→ DOCUMENT TEXT
++++++++++++++++++++

Ordinarily, even in an integrated contract, extrinsic evidence can be admitted to explain the meaning of the contractual language at issue, although it cannot be used to contradict it or offer an inconsistent meaning. The language, in such a case, must be "`reasonably susceptible'" to the proposed meaning. (Thrifty, supra, 185 Cal.App.4th at p. 1061.) But by attempting to introduce any extrinsic evidence here, Hot Rods is trying to do an end run around the integration clause itself. The sentence "no extrinsic evidence whatsoever may be introduced in any judicial proceedings involving this Agreement" permits no other interpretation. The expressed intent of the parties was to bypass the general rule that consistent extrinsic evidence is admissible to explain the meaning of a contractual provision. Contracts must mean what they say, or the entire exercise of negotiating and executing them defeats the purpose of contract law — predictability and stability. (Thrifty, supra, 185 Cal.App.4th at pp. 1061, 1064 [provision stating a contract may be terminated for "any reason" means "any reason"].)
Hot Rods argues the provision should not be enforced because doing so would contradict public policy. While the parol evidence rule is a provision of substantive law, rather than a question of evidence or procedure, it does not follow, as Hot Rods argues, that the parties cannot give up their right to seek its admission. The case Hot Rods cites, Tahoe National Bank v. Phillips (1971) 4 Cal.3d 11, does not stand for the proposition that such a clause is inherently unenforceable.

++++++++++++++++++++

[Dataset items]
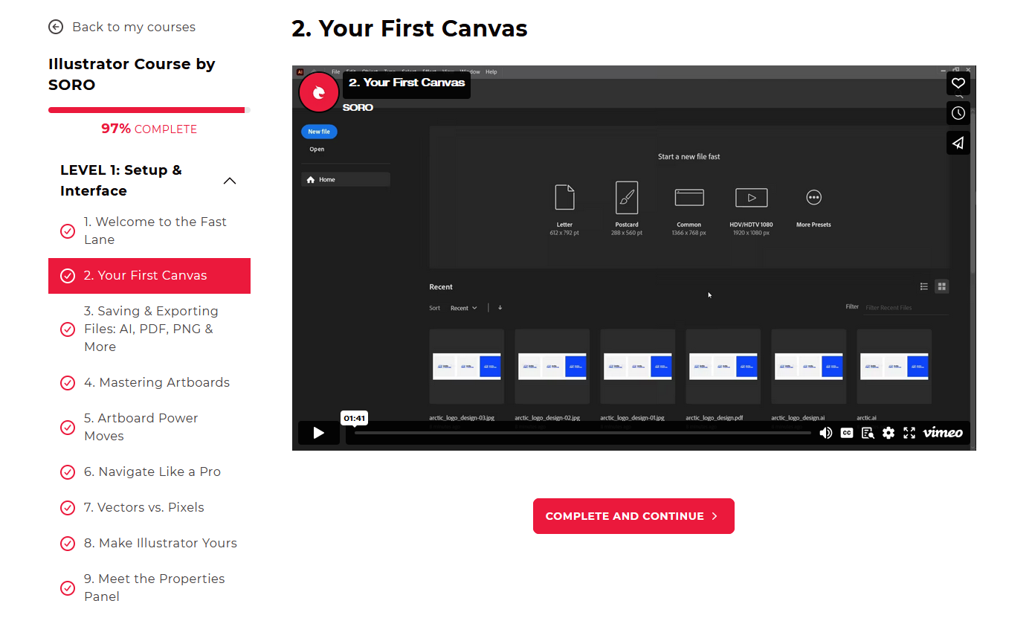Add video to Watch Later clock icon
This screenshot has width=1035, height=618.
958,113
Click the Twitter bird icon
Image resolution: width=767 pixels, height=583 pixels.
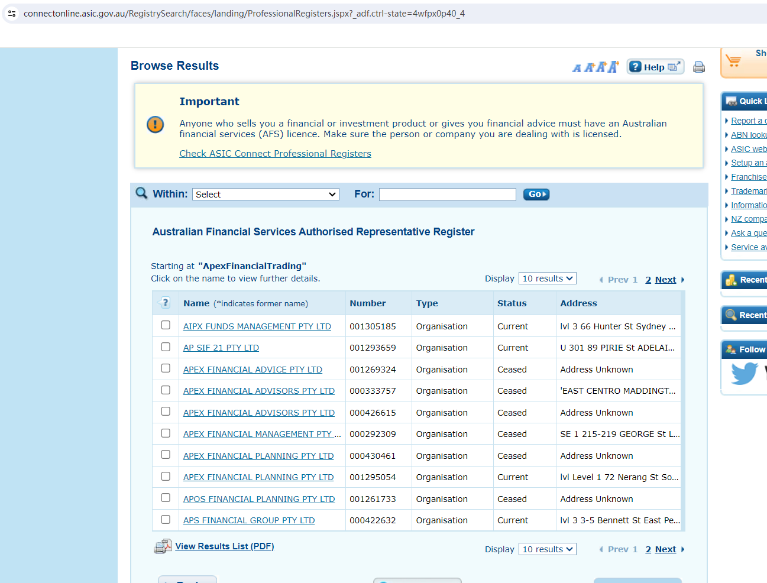click(744, 374)
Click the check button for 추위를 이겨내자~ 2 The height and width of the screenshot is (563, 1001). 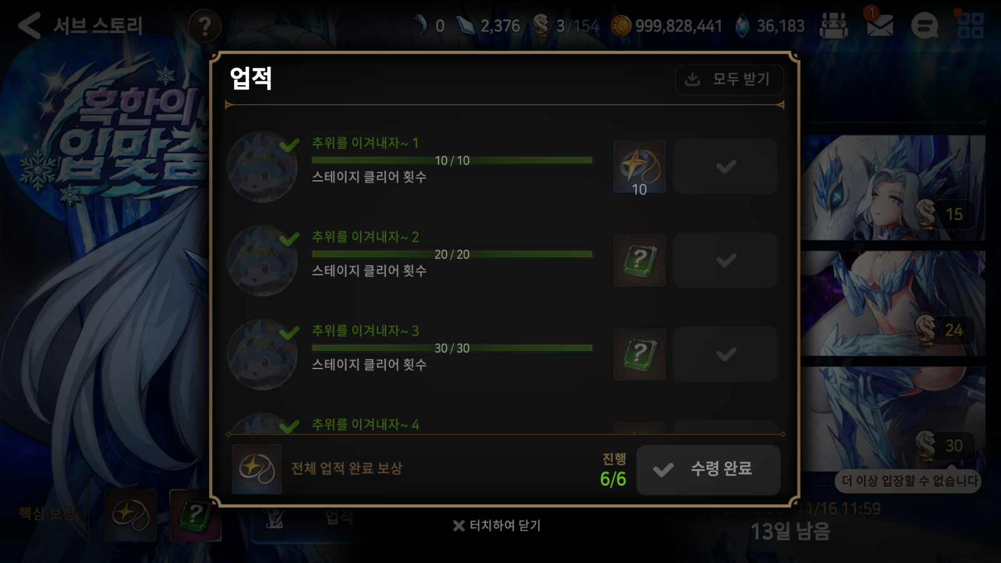[x=726, y=260]
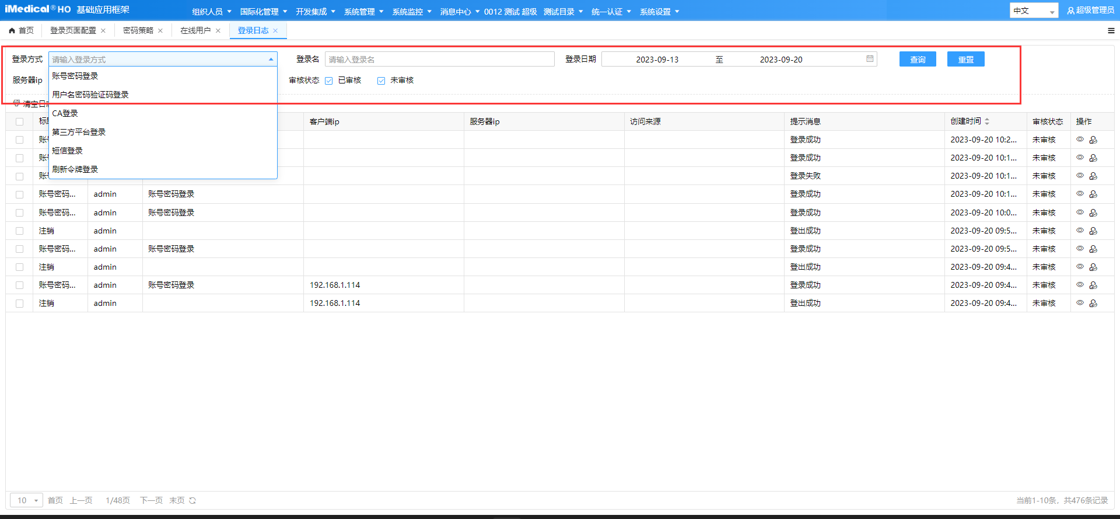This screenshot has height=519, width=1120.
Task: Click the eye view icon in first log row
Action: pos(1080,140)
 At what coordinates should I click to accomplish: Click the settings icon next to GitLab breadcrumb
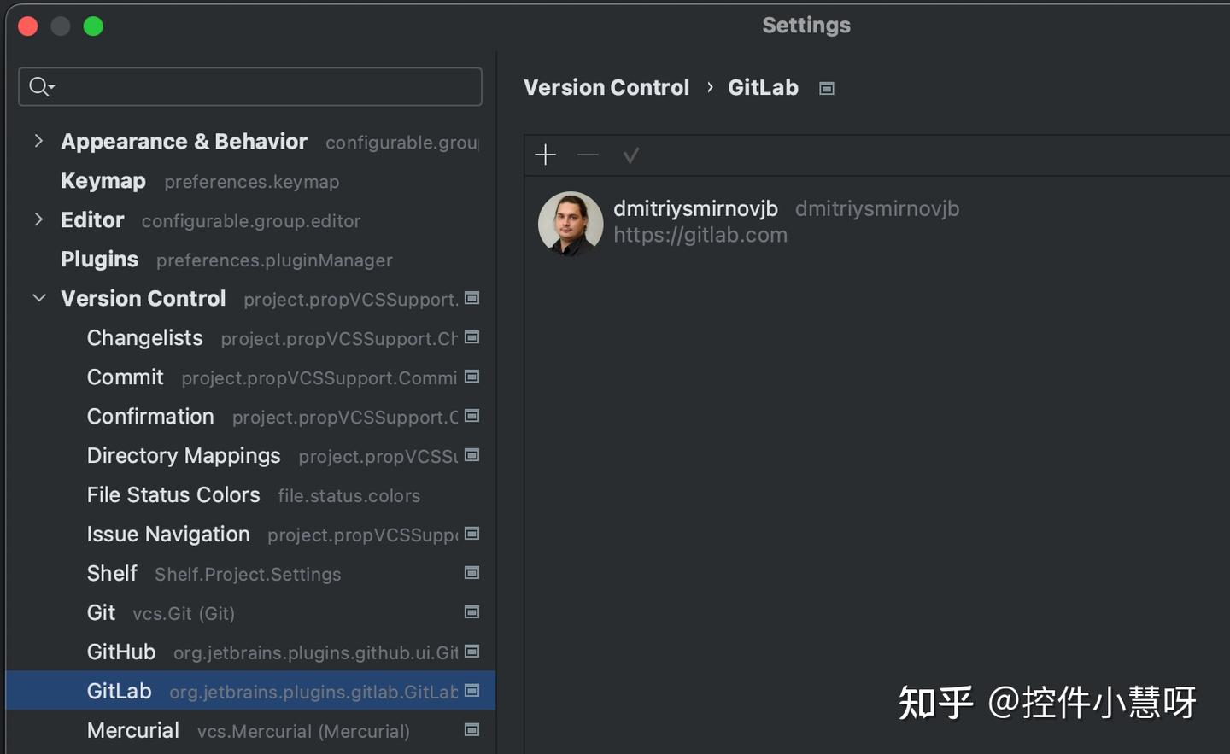825,87
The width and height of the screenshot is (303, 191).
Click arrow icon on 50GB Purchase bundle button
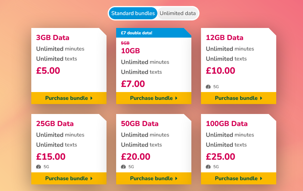pos(176,178)
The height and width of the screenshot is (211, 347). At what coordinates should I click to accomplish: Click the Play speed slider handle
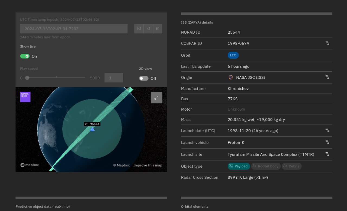[x=27, y=78]
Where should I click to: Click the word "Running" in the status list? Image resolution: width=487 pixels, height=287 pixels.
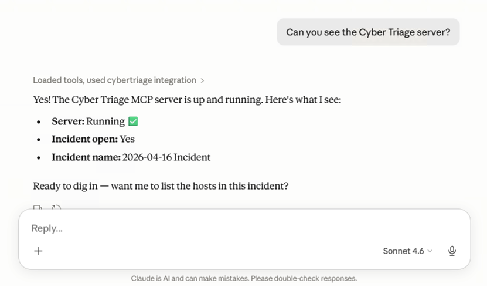tap(105, 121)
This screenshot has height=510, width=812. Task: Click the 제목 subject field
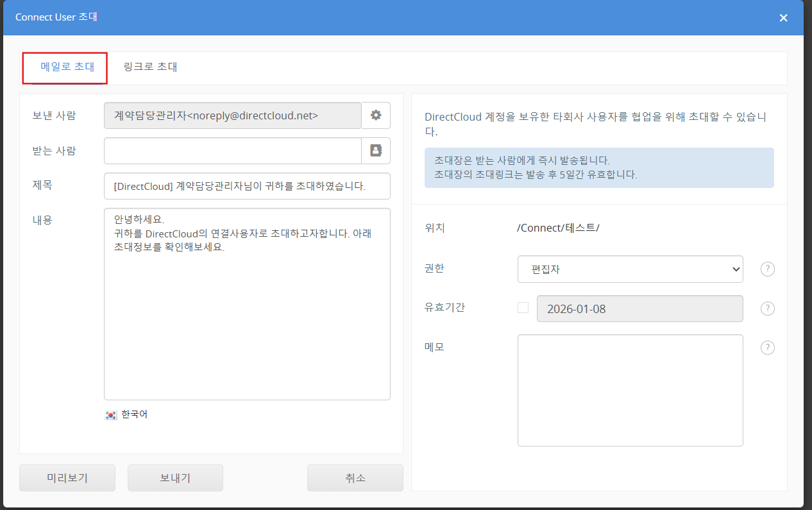tap(246, 186)
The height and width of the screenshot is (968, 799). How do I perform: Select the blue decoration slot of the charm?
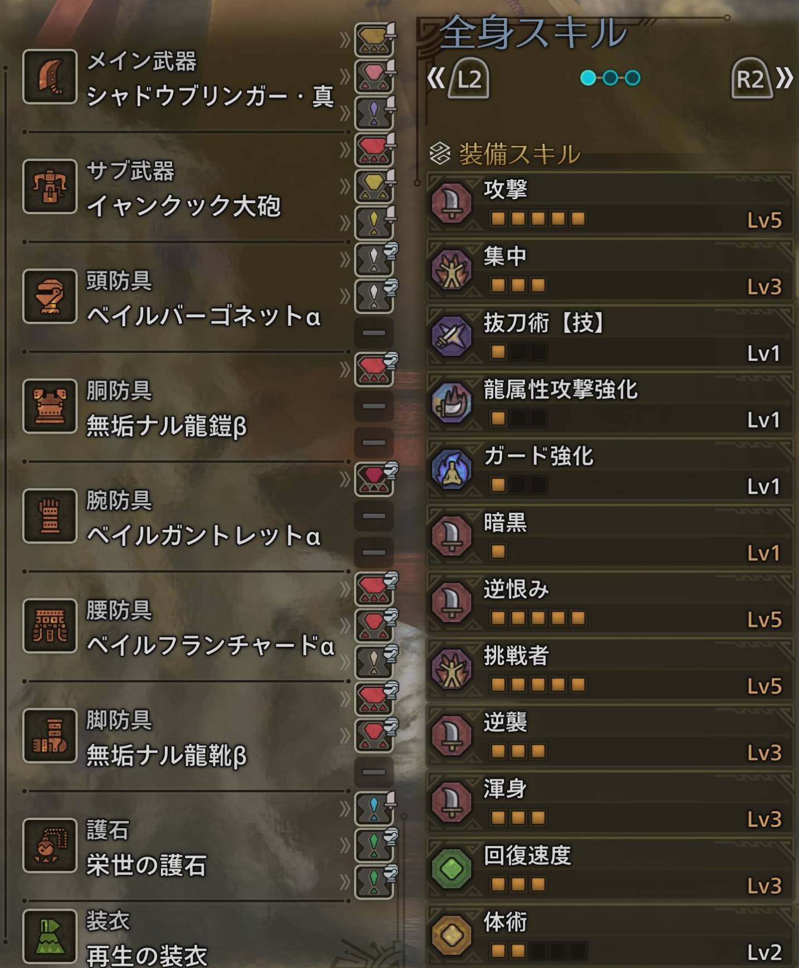coord(375,808)
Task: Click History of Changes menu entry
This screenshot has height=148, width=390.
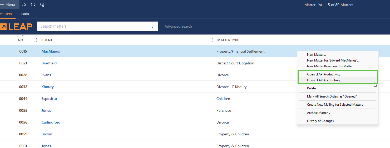Action: coord(320,121)
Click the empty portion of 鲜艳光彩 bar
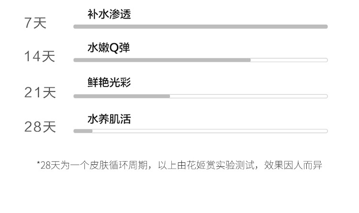359x213 pixels. (249, 96)
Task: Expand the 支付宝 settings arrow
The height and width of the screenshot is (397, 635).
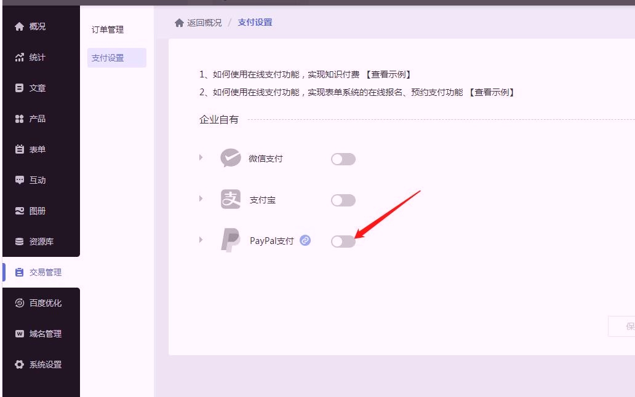Action: pos(201,199)
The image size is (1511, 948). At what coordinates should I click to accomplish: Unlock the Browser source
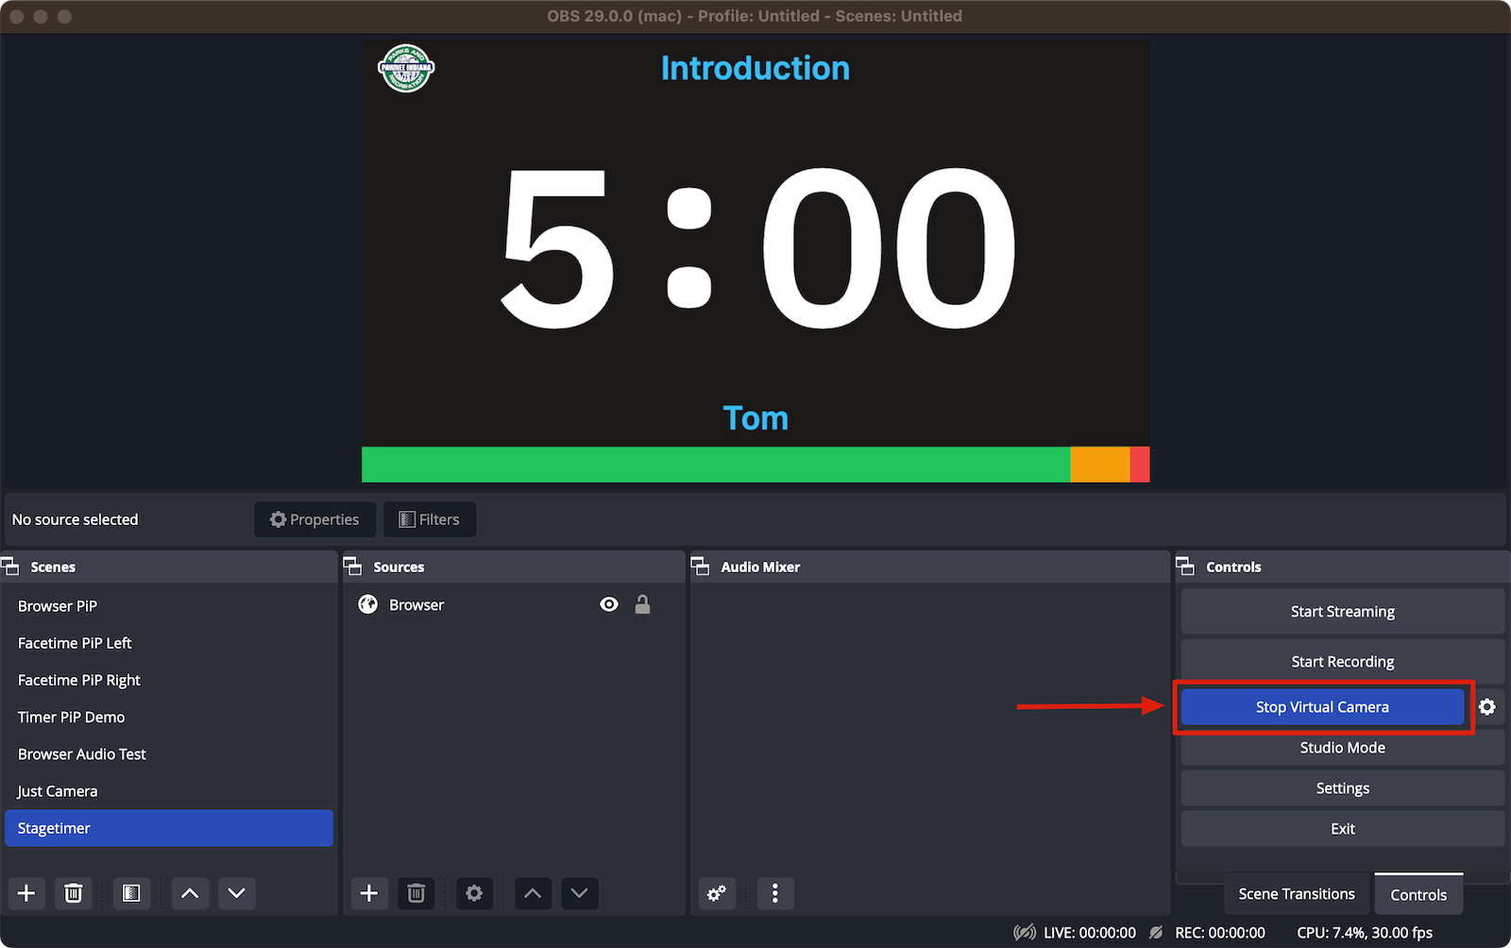click(643, 604)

++++++++++++++++++++

→ YOUR INSTRUCTIONS
From the passage on the integration clause, return word for word the portion starting with "Hot Rods argues the" and going on through "is inherently unenforceable.".

→ RESPONSE TO THE TASK
Hot Rods argues the provision should not be enforced because doing so would contradict public policy. While the parol evidence rule is a provision of substantive law, rather than a question of evidence or procedure, it does not follow, as Hot Rods argues, that the parties cannot give up their right to seek its admission. The case Hot Rods cites, Tahoe National Bank v. Phillips (1971) 4 Cal.3d 11, does not stand for the proposition that such a clause is inherently unenforceable.